Google reportedly allowed ads that spread mail-in voting misinformation

Facebook had just banned the same ads.

Ingus Kruklitis via Getty Images

Google is allowing ads that show misleading information regarding voting by mail, The Washington Post reported. The tech giant reportedly took five days to review the ads in question before approving them. Now, some are questioning the ad policies and whether Google is prepared to respond to election-related misinformation.

The ads, created by a group known as Protect My Vote, appeared after people in certain states -- including Florida, Michigan, Iowa, Arizona, Texas and Georgia -- searched for “mail-in voting.” One of them has text that reads, in part, “think mail-in voting and absentee voting are the same. Think again! There are different safeguards for each.” This, the Post points out, isn’t true. In Texas, for example, there are not distinct processes for absentee voting and voting by mail. Clicking on the ads leads to the group’s website, which contains further misinformation. Facebook already removed similar ads from the same group.

Google spokeswoman Charlotte Smith didn’t answer specific questions from The Washington Post, but instead gave this statement: “We have zero tolerance for ads that employ voter suppression tactics or undermine participation in elections.
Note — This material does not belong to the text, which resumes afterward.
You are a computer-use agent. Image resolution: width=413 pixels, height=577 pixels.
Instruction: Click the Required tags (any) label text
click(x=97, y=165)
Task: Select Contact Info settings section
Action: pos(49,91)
When we find those ads, we take them down.”

Lynn C. McGregor, political communication professor at the University of North Carolina, told The Washington Post that Google’s decision to not remove the ads and the length of time it took to reach the decision is “a really worrying warning sign.” “On its face, this is misleading users about the voting process. And if that’s what these platforms want to protect against, then this is the type of ad they should remove,” McGregor said.

Google recently announced changes to its ad policies meant to prevent advertisers from working together to distribute misinformation, or provide access to “hacks” or “leaks.” These changes go into effect September 1st. “We believe these new measures strike the right balance in helping preserve trust in our elections while allowing for robust dialogue and public discourse about current events,” Smith said at the time. Misleading ads of this sort are likely to continue up through the election, so hopefully Google will be prepared to act faster and more consistently with their policy going forward.